The abyss is not a fun place.  I know.  I've been there. It's full of people who never listen and who have an ailing sense of humor. There's a lot of self-absorbed whining and monotonous kvetching in the abyss, and chocolate candies are rather thin on the ground.

Lately, I've gotten my share of abdominal Kung Fu.

Most of those center-punches have played out and have been sent neatly on the road to denouement.  A couple of them have not.

For instance, snakes.  Yes, snakes.  I've had my fill of Diamond-Back Rattlesnakes in Alabama for the month, thank you very much.  Until a few weeks ago, I had never seen one that didn't have a little biographical information plate and a thick pane of glass between it and me. Both daughters, mother, and sister-friend have all had close calls with rattlers in the past two weeks.  I'm listening.

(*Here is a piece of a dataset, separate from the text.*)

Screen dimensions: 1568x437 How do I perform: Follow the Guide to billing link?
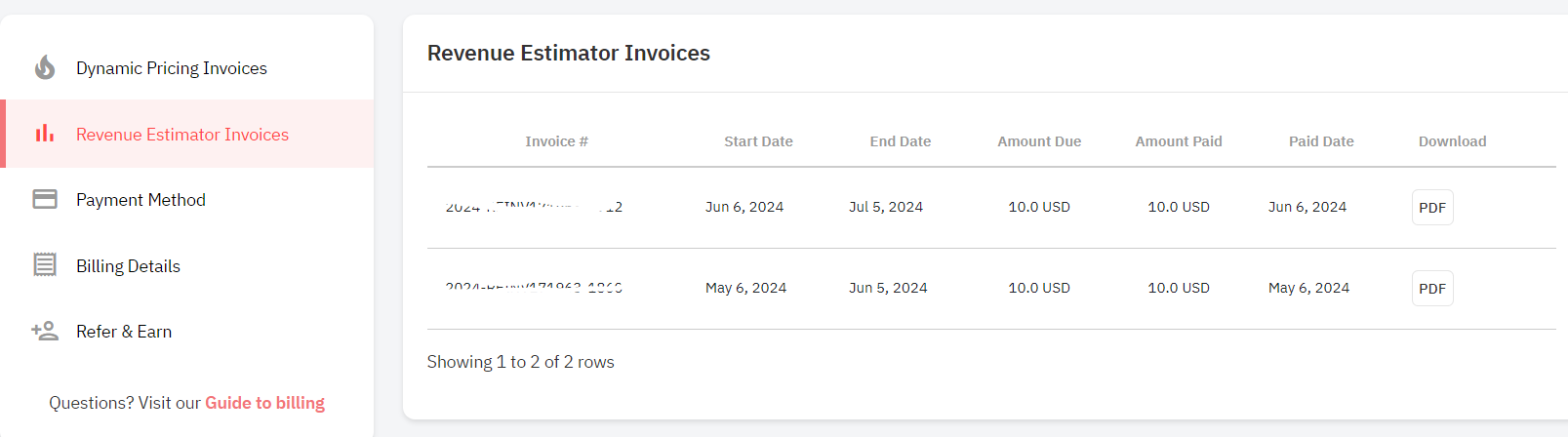click(x=264, y=403)
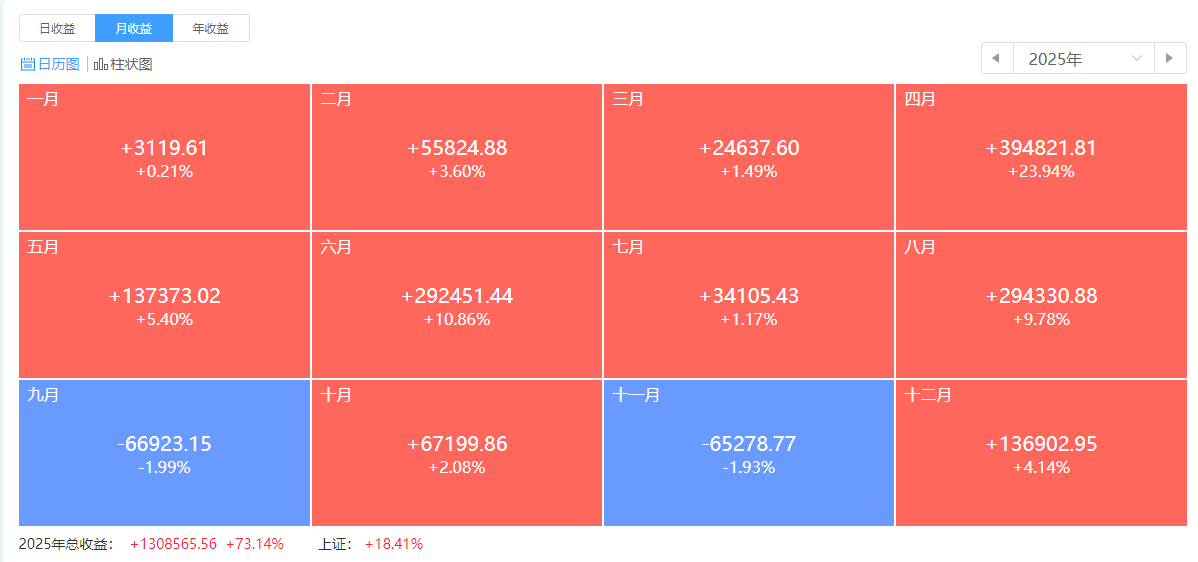Open the 一月 profit cell
The height and width of the screenshot is (562, 1198).
click(x=165, y=157)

Last week it was Billy Ray Cyrus.  I don't know what that was about but I'm paying attention so that I don't tell anyone's achy-breaky heart (not that I think it'd understand).

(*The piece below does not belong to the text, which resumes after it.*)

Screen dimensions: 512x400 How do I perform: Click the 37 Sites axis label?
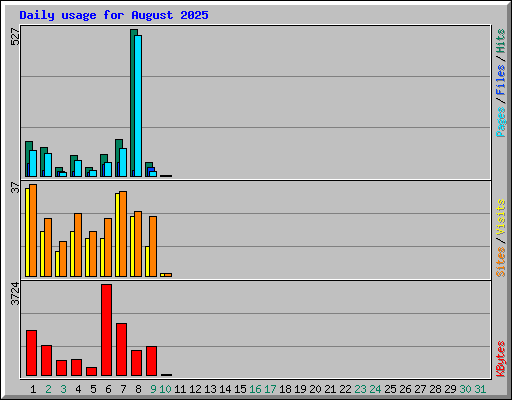(15, 187)
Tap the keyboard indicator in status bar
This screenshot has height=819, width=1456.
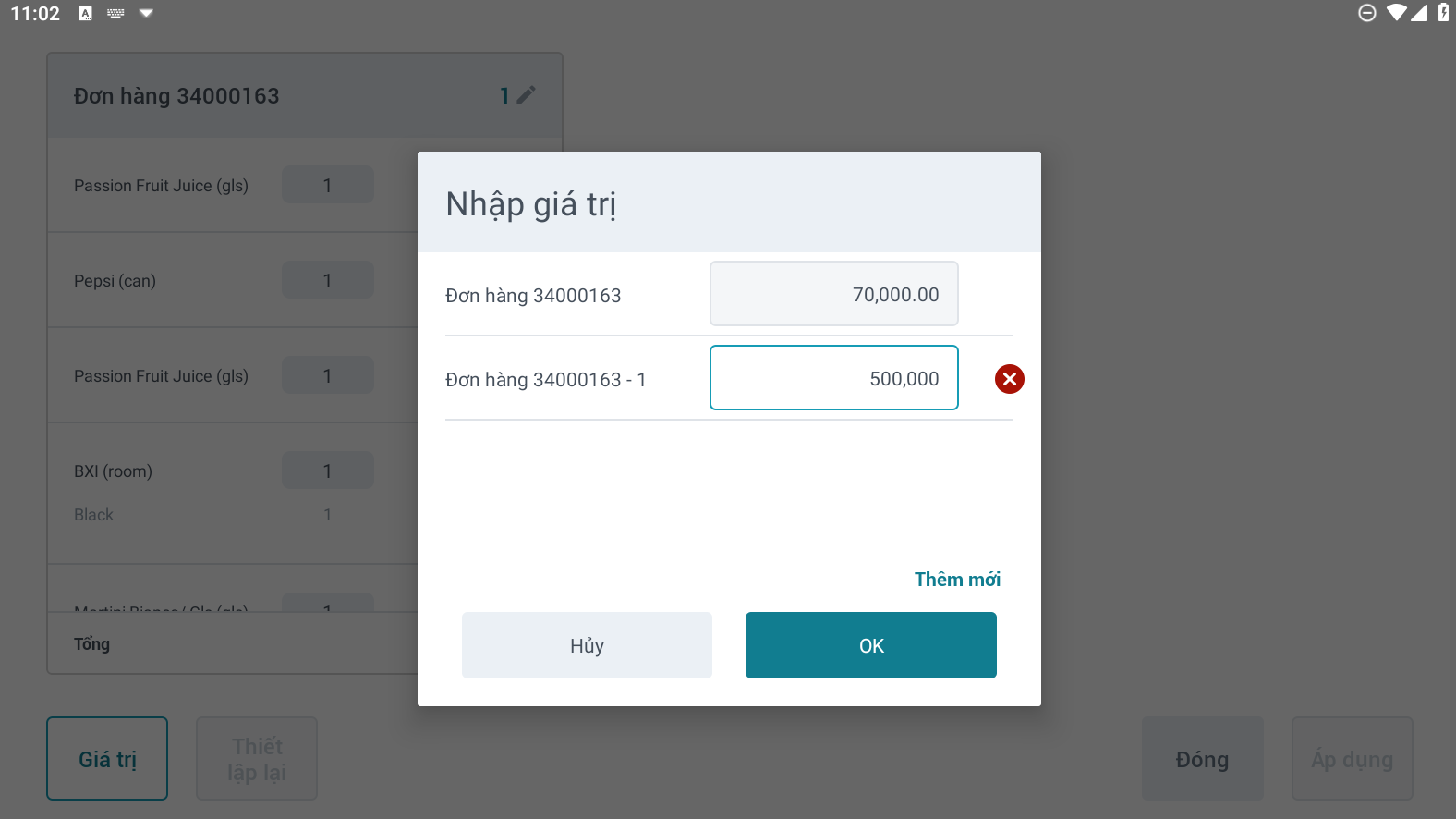pyautogui.click(x=115, y=13)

And then there's this blog.  I have a few friends who have their own blogs.  They each use them for different reasons and it seems to work for them.  But blogging is a vulnerable thing.  Any publication is, but blogging is more so.  It's so immediate and, sometimes, so intimate that there is no opportunity to revise or create personal distance from a blog.

I'm not that brave.

But I'm less afraid to blog than I am to get roundhoused into the abyss with the chocolateless miserables.

While I used to be "out there," unguarded, and ultimately ingenuous, over the last decade, my lack of chutzpah has caused me to become restrained, withdrawn, and confined. I'm terrified of losing my individual privacy - something I consider sacred.  I have folders full of fiction and poetry on my computer that, occasionally, I will share with one person or another. In the last five days, I've been told in several ways that this is a poor choice. 

One of these instances has been particularly wrenching.  I feel as if that universal martial artist punched through to my spirit and ripped it out only to look at it and say, "Meh, is that all you got?"

I got your message, Grasshopper, loud and clear. If I don't sacrifice my privacy to people who kinda like me, or at least find me interesting enough to open a new tab and read a blog, you will place me in the path of someone who will ravage my private thoughts and then use them against me. Kinda like a poetry workshop from hell.

So, ladies and gentlemen, I embark on my journey to "show you mine."  A journey which will (hopefully) not end in the abyss.

Here's how (I hope) it will work.  I will write.  Whatever I end up with will get displayed for your perusal, accompanied by a little (hopefully entertaining) preface.  Then I will humbly invite your critique, for which I will be grateful, and with which you (hopefully) will not fillet my soul. 

All parenthetical hopes considered, I think (hope) this will also be a bit of fun for us all.